When calculating the amount of unused annual allowance from 2008-09, 2009-10 or 2010-11, any pension savings for those years in a defined benefit scheme must be calculated using the new valuation rules that apply from 6 April 2011.
Annual allowance tax charge
Where pension savings are made in excess of the annual allowance (including any brought forward amount), then the surplus amount is subject to the annual allowance tax charge. Previously, this charge was at a flat rate of 40%, but from 2011-12 onwards it is at a person's marginal rate of income tax.
For example, for 2011-12 a self-employed person has taxable income of GBP210,000. She paid gross personal pension contributions of GBP64,000 in respect of the pension input period ending on 5 April 2012, and no brought forward relief is available. The higher rate band will be increased to GBP214,000 (GBP150,000 + GBP64,000), so the surplus amount is GBP14,000 (GBP64,000 - GBP50,000).
GBP4,000 (GBP214,000 - GBP210,000) of this is taxed at the higher rate of 40%, with the remainder taxed at the additional rate of 50%. Therefore the annual allowance tax charge will be GBP6,600 ((GBP4,000 at 40%) + (GBP10,000 at 50%)).
In this example the net effect is to remove the tax relief that should not have been given. However, because of the way in which pension input periods work, there may be a mismatch between the tax relief given on pension savings and the amount of relief subsequently removed by the annual allowance tax charge.
For example, a one-off personal pension contribution may result in tax relief of 50% in 2011-12 (the year of payment), but the surplus amount may only be taxed at 40% in 2012-13 (the year in which the pension input period ends). With the previous flat rate of 40% this mismatch did not occur.
The complicated pension input period rules mean that with the reduced annual allowance it will be very easy for a person to inadvertently incur an annual allowance tax charge, especially where an employee changes employments. It may therefore be advisable where possible for a person to align their input period(s) with the tax year.

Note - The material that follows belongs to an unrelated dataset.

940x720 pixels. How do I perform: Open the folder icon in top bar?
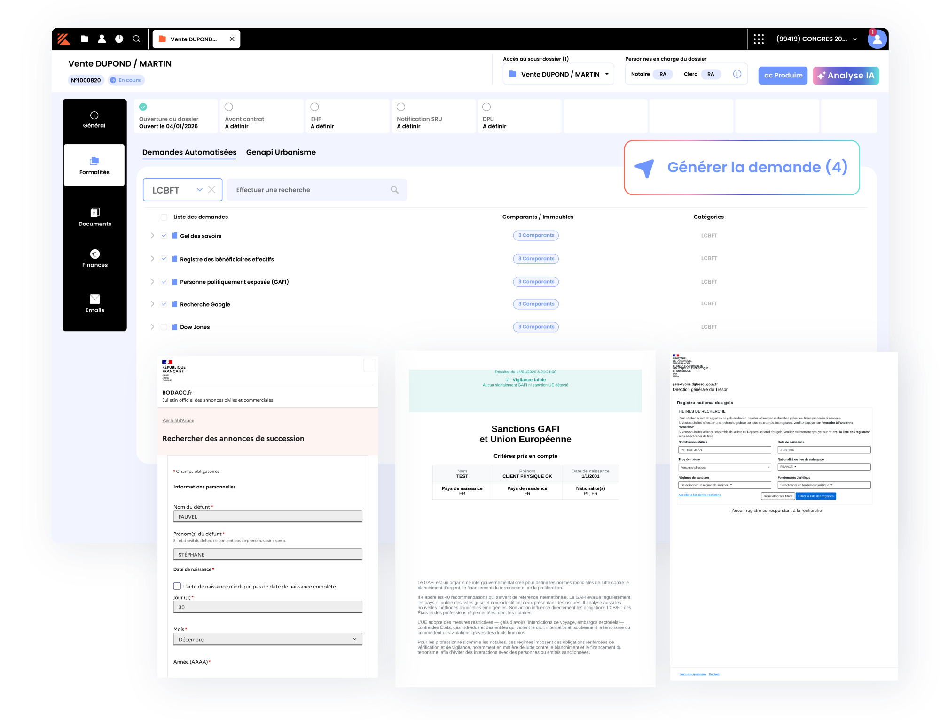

The lifetime allowance is currently GBP1,800,000. This allowance applies to the total funds that can be built up within a person's pension arrangements, and there will be a tax charge when that person subsequently withdraws the funds in the form of a pension if the limit is exceeded.
From 6 April 2012 the lifetime allowance will be reduced to GBP1,500,000, but it will be possible to protect existing pension savings of up to GBP1,800,000 from the effects of the reduction.

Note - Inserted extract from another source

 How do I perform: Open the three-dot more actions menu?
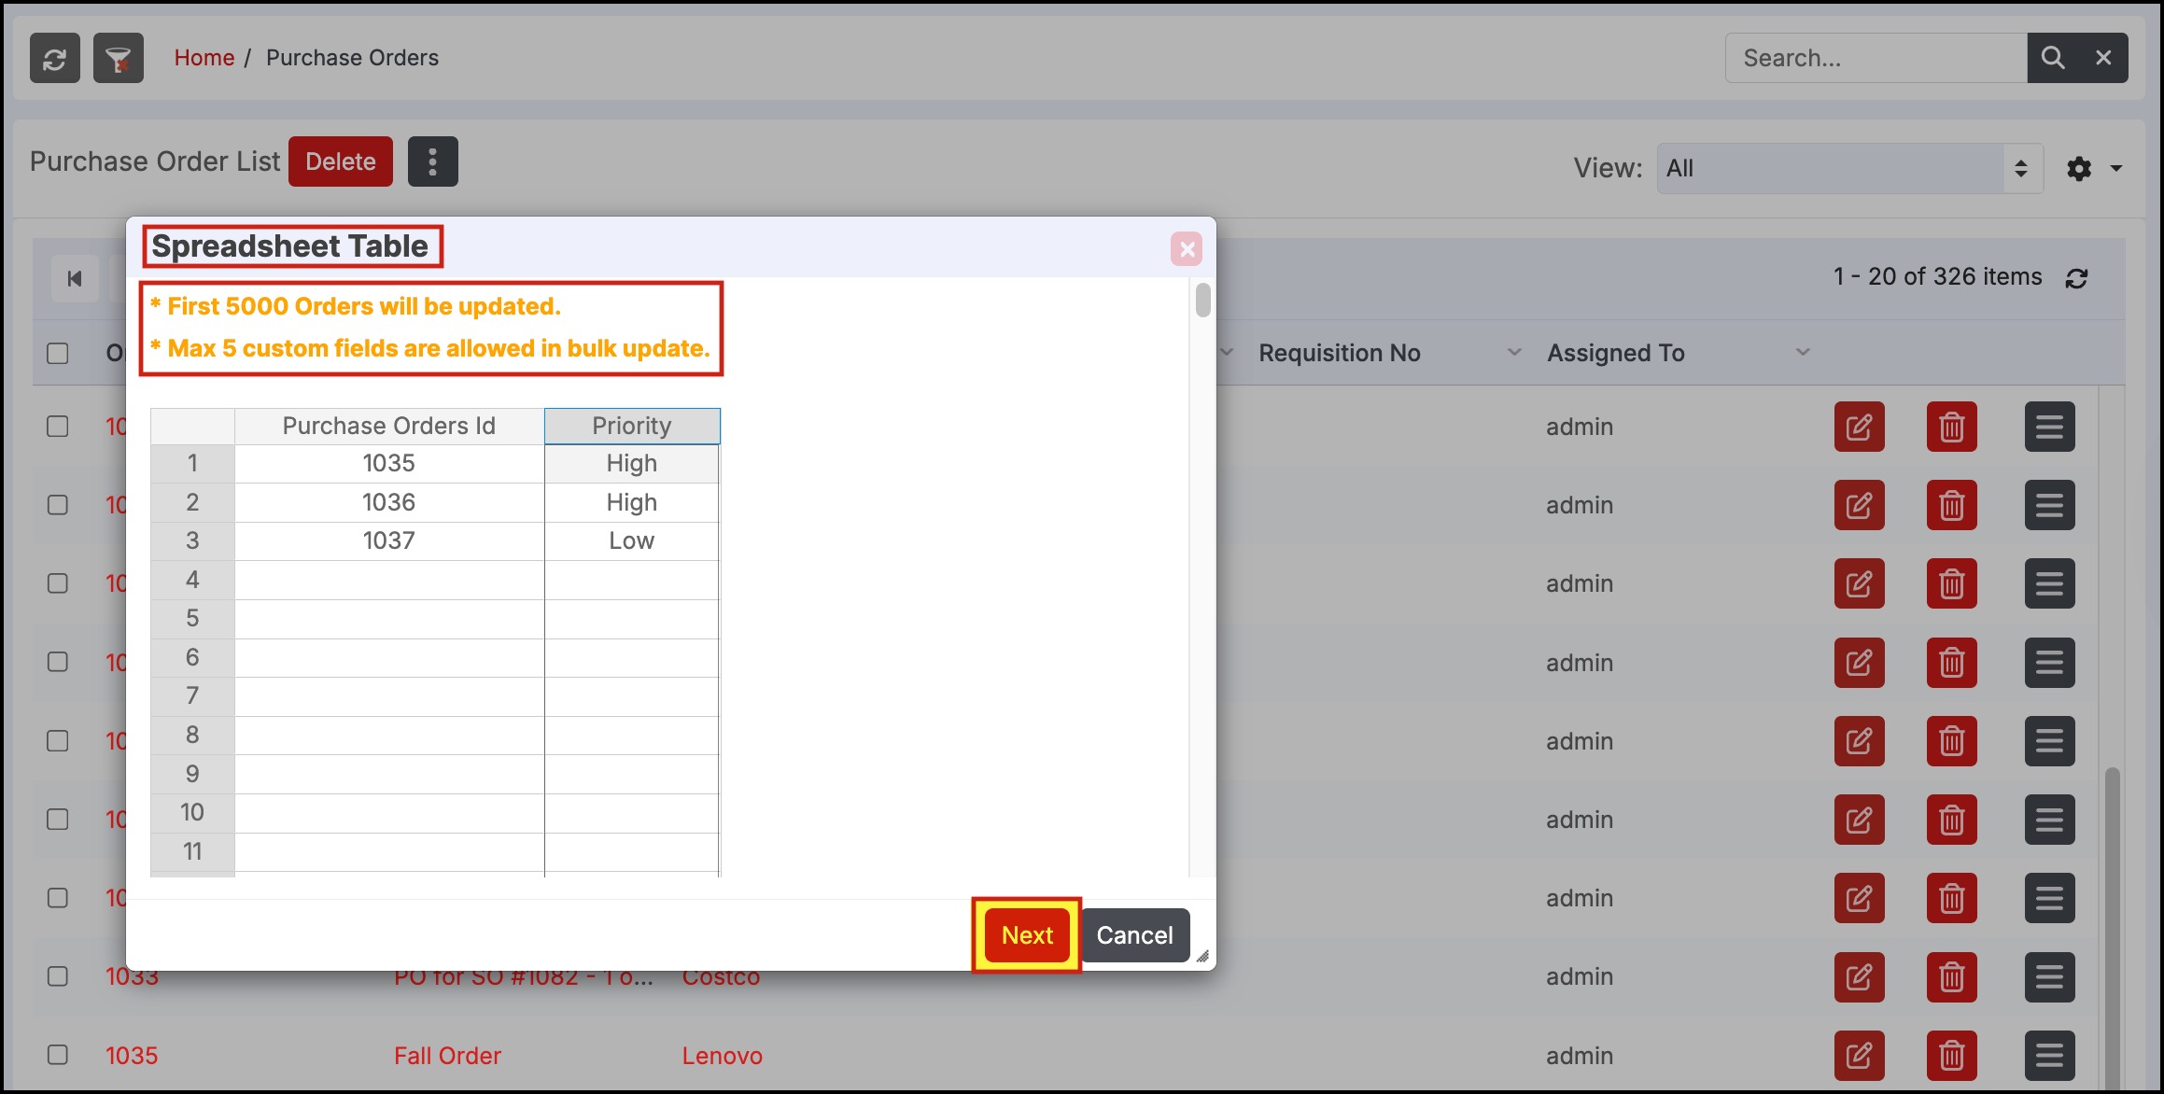(x=432, y=161)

The new rules that apply from 6 April 2011 were announced on 14 October 2010. It is possible that a person has pension savings prior to that date but which relate to a pension input period ending in 2011-12, and so be subject to the reduced annual allowance of GBP50,000.
Therefore, where a pension input period started before 14 October 2010 but ends in 2011-12, an annual allowance of GBP255,000 will be used to determine whether a tax charge arises. However, the GBP50,000 limit will still apply for any pension savings made during the period from 14 October 2010 to the end of pension input period.
The Coalition Government has estimated that the reduced GBP50,000 annual allowance will only affect 100,000 people. The change does not affect anybody with annual pension savings of less than GBP50,000 regardless of their level of income. Whether people are better or worse off when compared to the previous Labour Government's proposed changes will depend on their level of income and their amount of pension savings.
A person with net income of GBP400,000 and annual pension savings of GBP50,000 is better off. Under the Labour Government proposals tax relief would have been restricted to GBP10,000 (GBP50,000 at 20%), but relief is now GBP25,000 (GBP50,000 at 50%). However, if the annual pension savings were instead GBP200,000 the person is worse off. Tax relief is still only GBP25,000, but under the Labour Government proposals tax relief would have been GBP40,000 (GBP200,000 at 20%).